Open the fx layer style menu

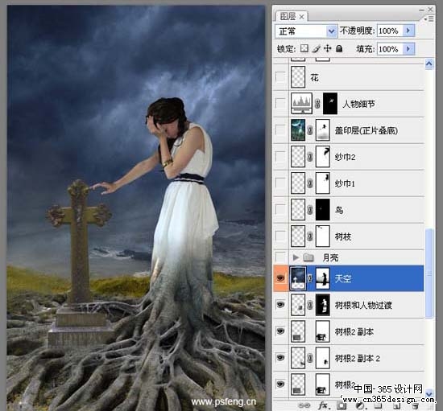tap(323, 405)
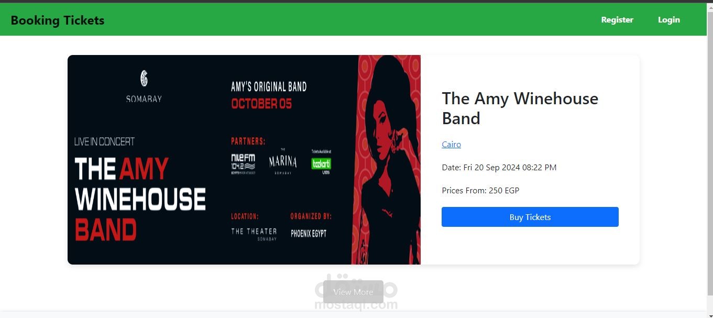Click The Marina Somabay partner logo
The height and width of the screenshot is (318, 713).
(x=283, y=161)
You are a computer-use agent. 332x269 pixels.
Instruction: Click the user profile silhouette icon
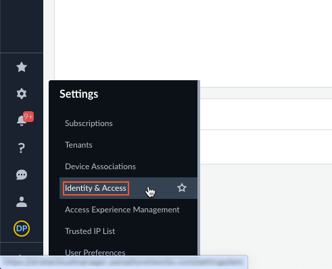tap(22, 202)
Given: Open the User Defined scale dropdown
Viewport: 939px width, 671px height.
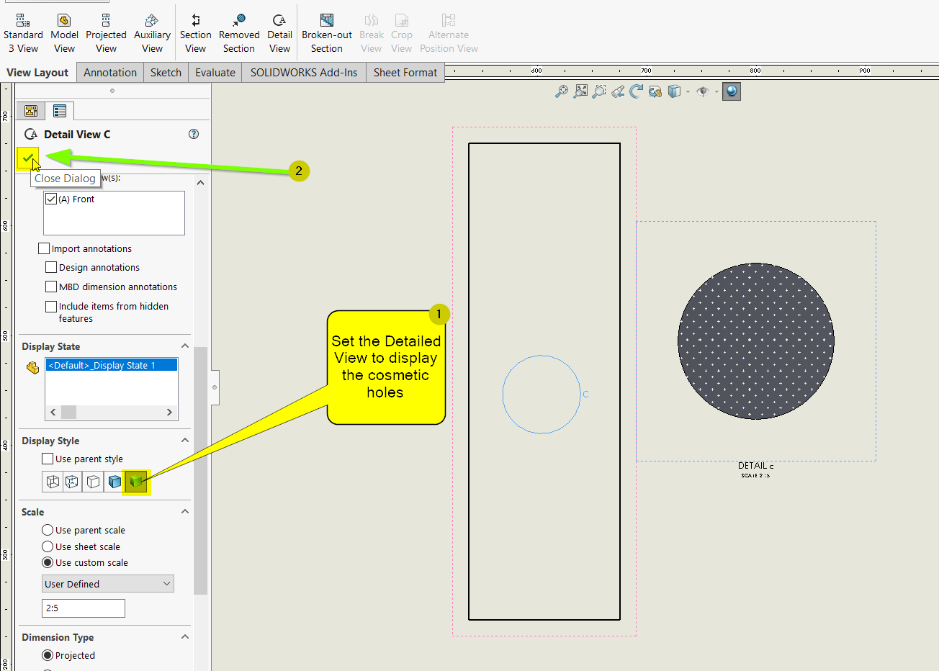Looking at the screenshot, I should (x=108, y=584).
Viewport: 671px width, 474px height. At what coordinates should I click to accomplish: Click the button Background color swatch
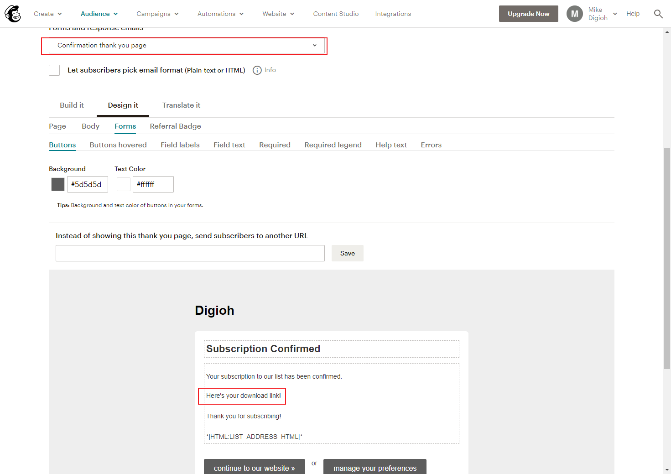[58, 184]
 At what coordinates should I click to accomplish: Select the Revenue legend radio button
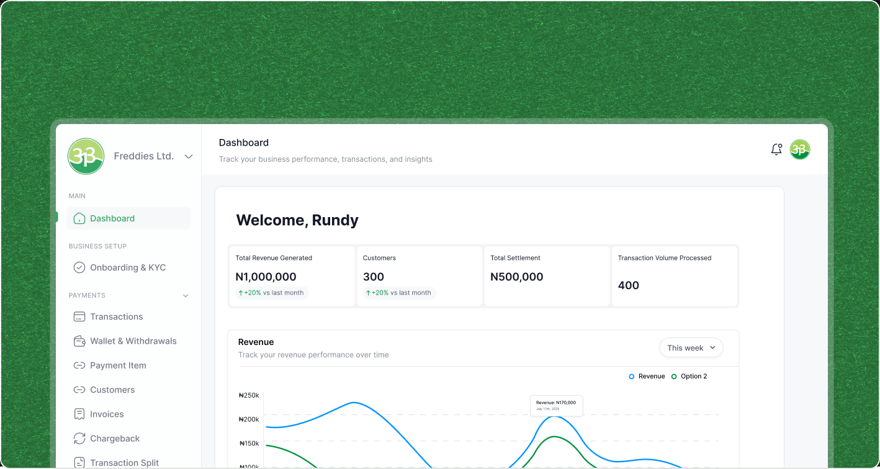pos(631,376)
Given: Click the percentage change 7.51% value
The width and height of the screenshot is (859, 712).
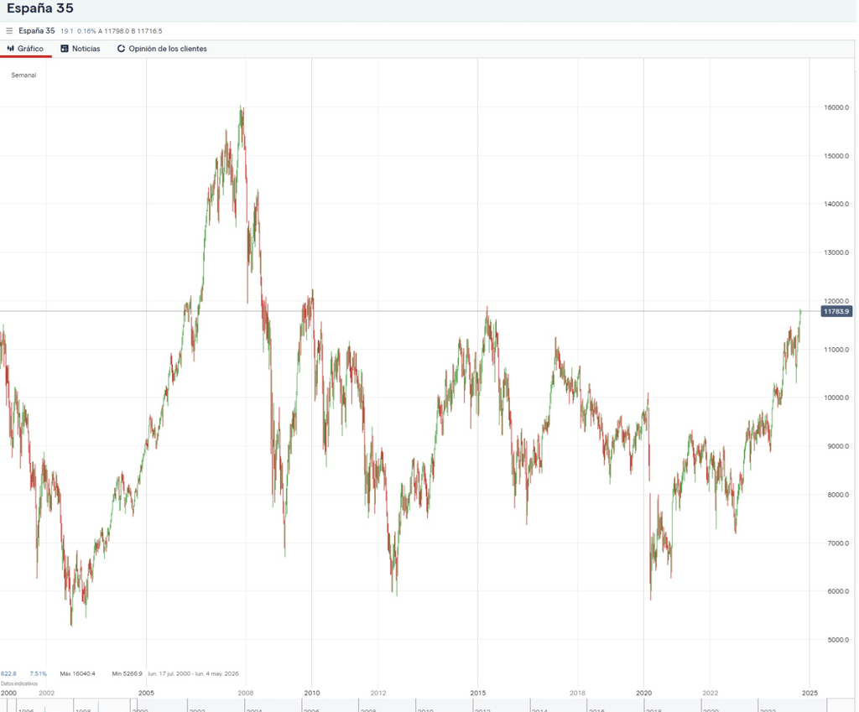Looking at the screenshot, I should pos(39,673).
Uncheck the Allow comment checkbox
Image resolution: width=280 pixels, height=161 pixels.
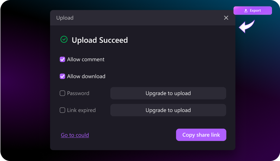pyautogui.click(x=62, y=59)

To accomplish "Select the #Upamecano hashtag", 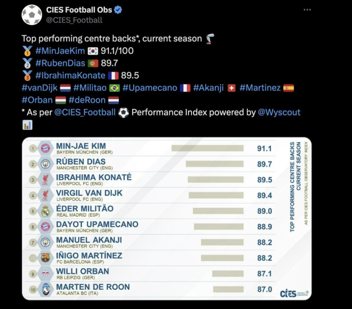I will pos(150,88).

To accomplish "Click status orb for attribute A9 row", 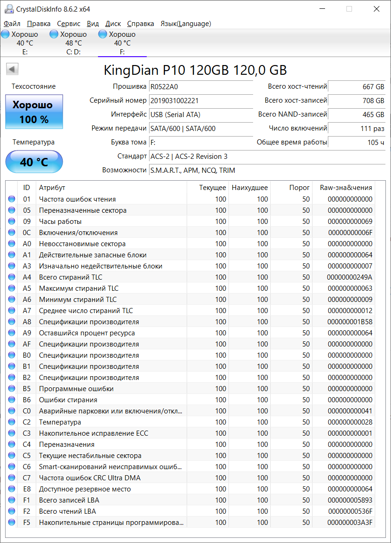I will [x=12, y=333].
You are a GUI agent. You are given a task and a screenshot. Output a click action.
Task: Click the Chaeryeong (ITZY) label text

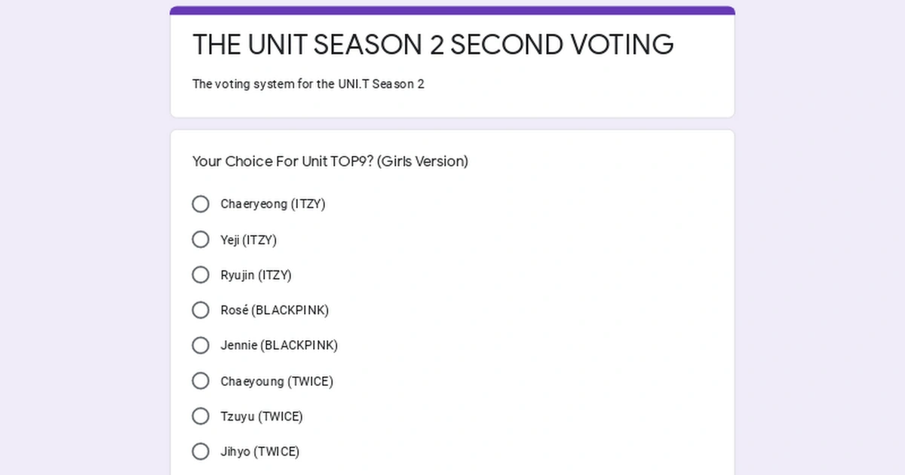(x=273, y=204)
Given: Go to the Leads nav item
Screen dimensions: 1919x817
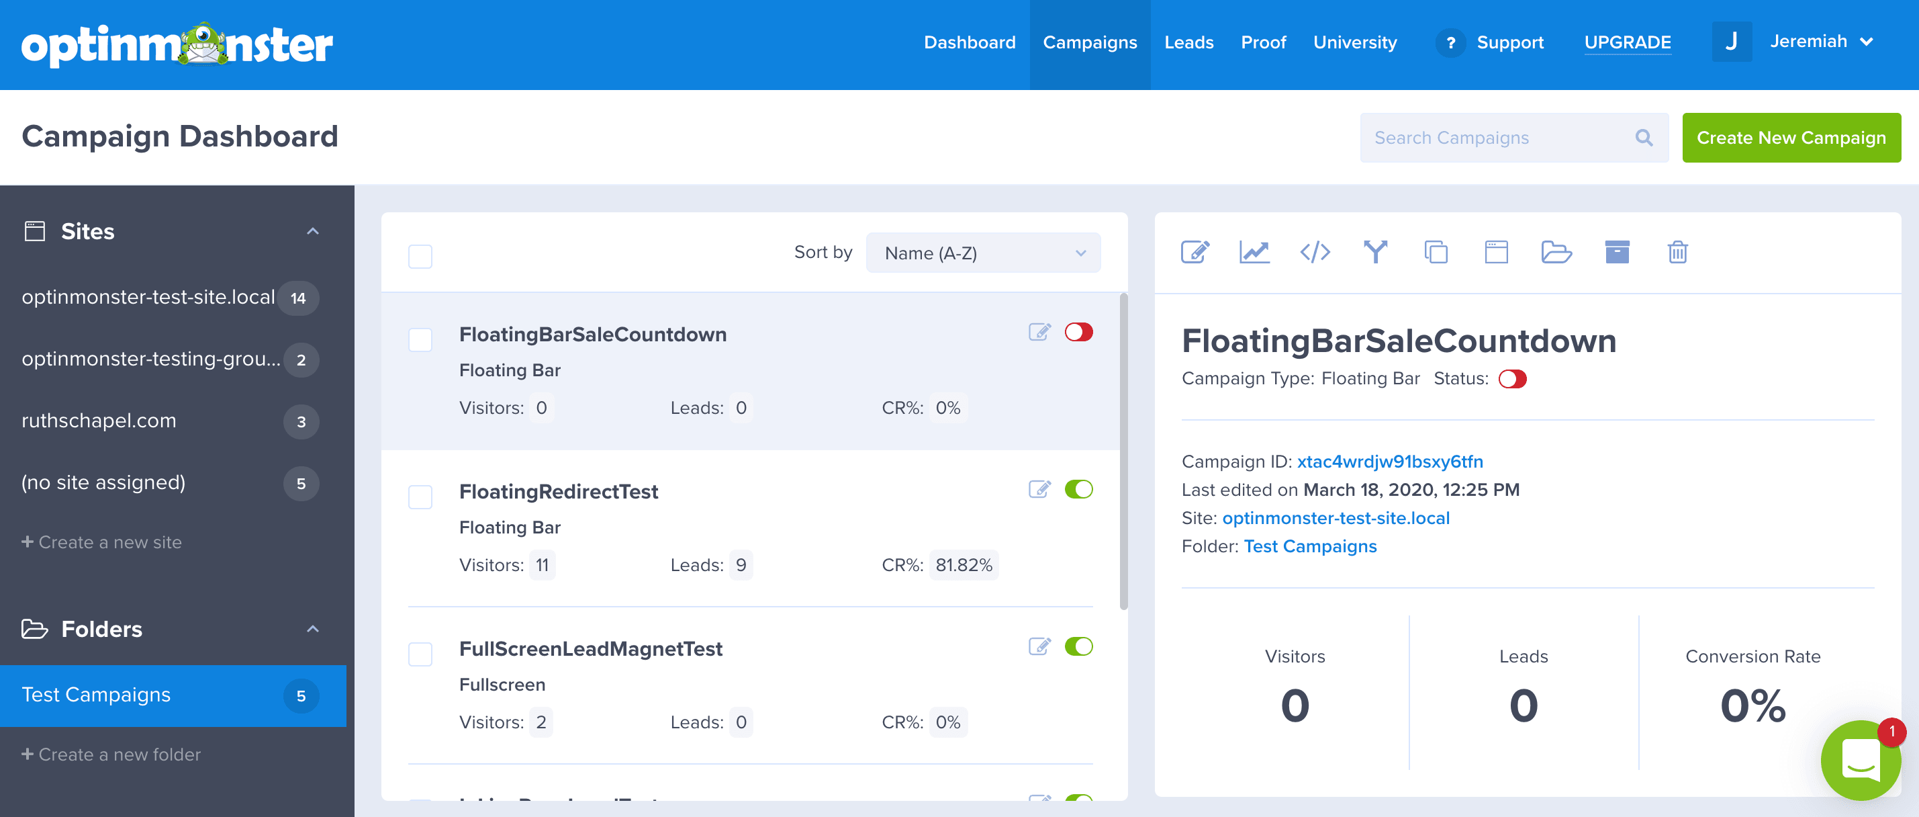Looking at the screenshot, I should [x=1188, y=42].
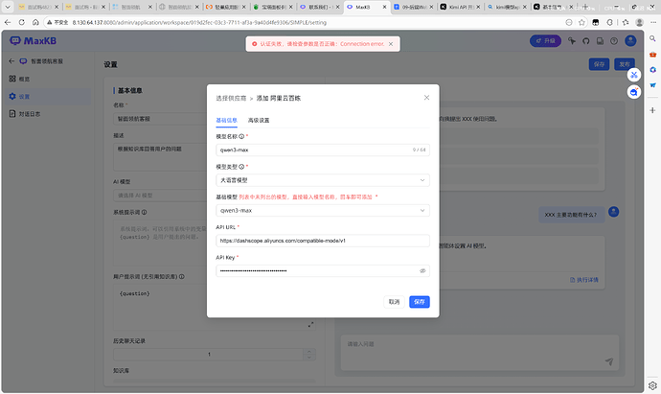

=======

- [Direction]: Copy everything from the line containing "Given: Go to the Leads nav item" down to the end of the records, switching "Leads" to "Contacts" and changing nothing else. Leave the pictures out.

- [Expected answer]:
Given: Go to the Contacts nav item
Screen dimensions: 1919x817
Looking at the screenshot, I should [x=1188, y=42].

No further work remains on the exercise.